WHAT YOU ARE ASKED TO DO: Please copy the data below line for line, leaving out the pictures.

MATERIAL SUPPLIED:

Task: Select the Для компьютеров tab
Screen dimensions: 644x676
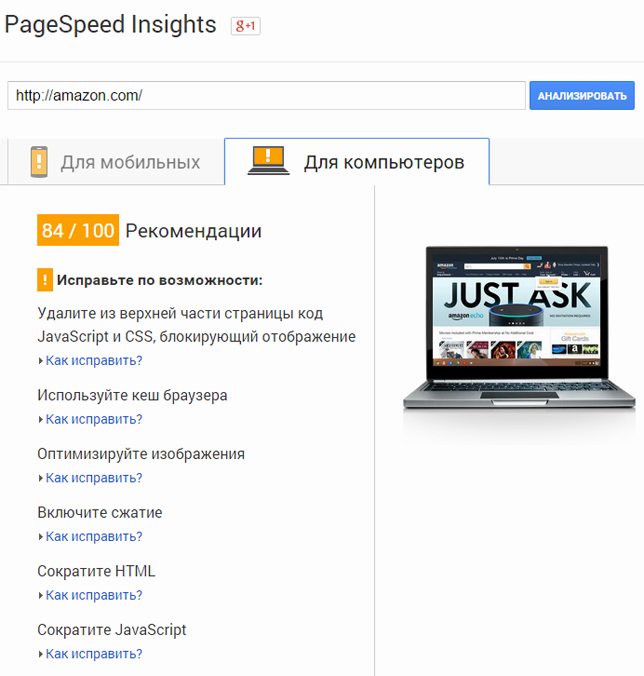Action: [x=357, y=162]
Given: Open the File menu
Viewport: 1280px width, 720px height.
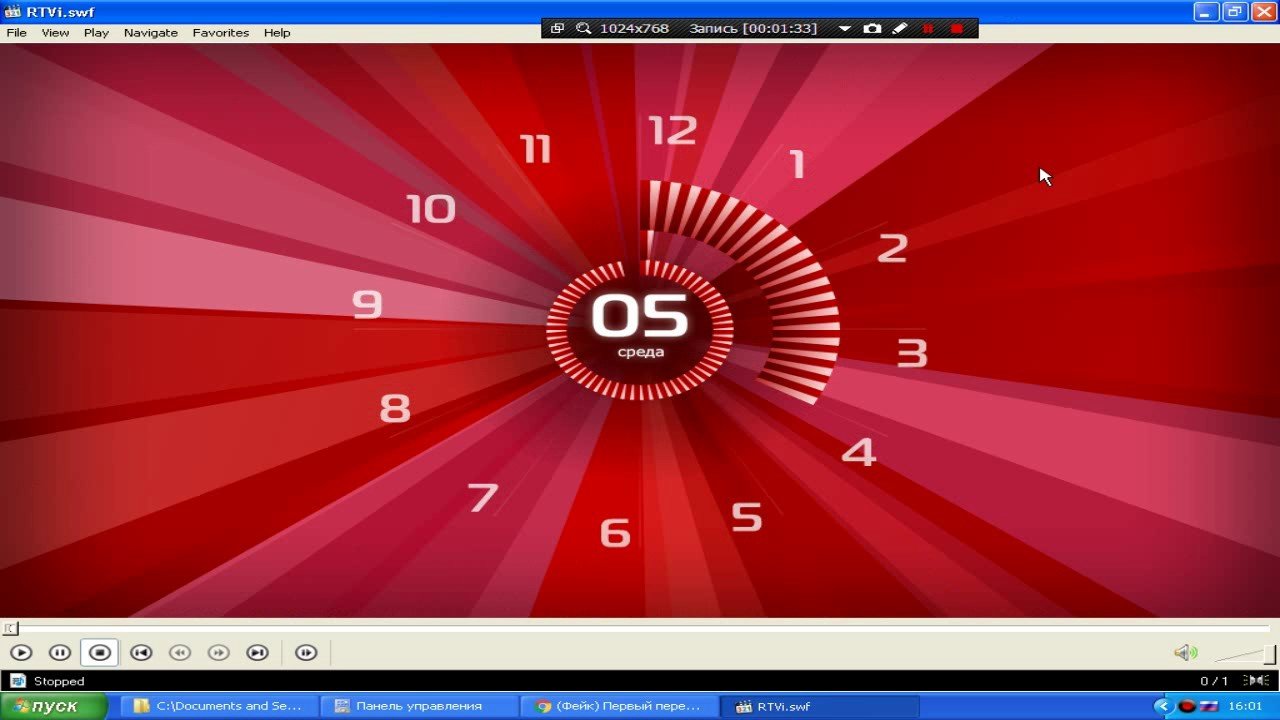Looking at the screenshot, I should 16,33.
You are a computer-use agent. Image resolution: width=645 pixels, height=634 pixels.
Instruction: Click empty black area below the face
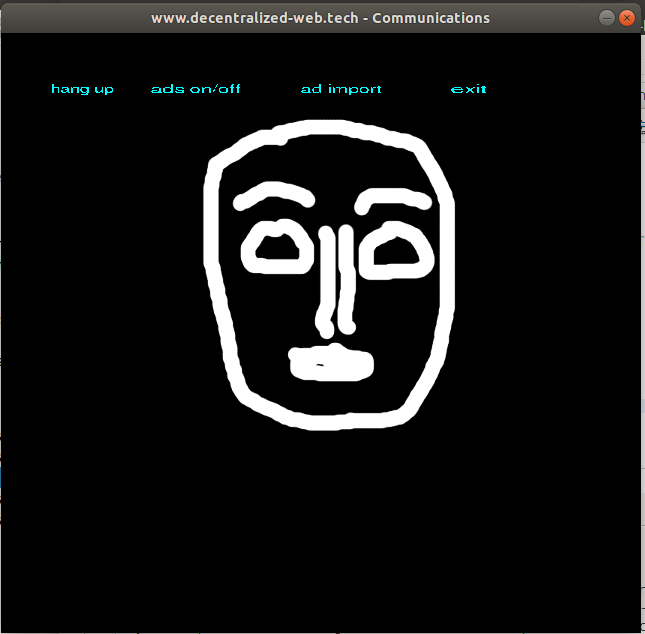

OUTPUT FOR THIS EXERCISE:
Task: Select the Для компьютеров tab
Screen dimensions: 644x676
Action: [x=357, y=162]
Given: Open the File menu
Viewport: 1280px width, 720px height.
Looking at the screenshot, I should 16,33.
You are a computer-use agent. Image resolution: width=645 pixels, height=634 pixels.
Instruction: Click empty black area below the face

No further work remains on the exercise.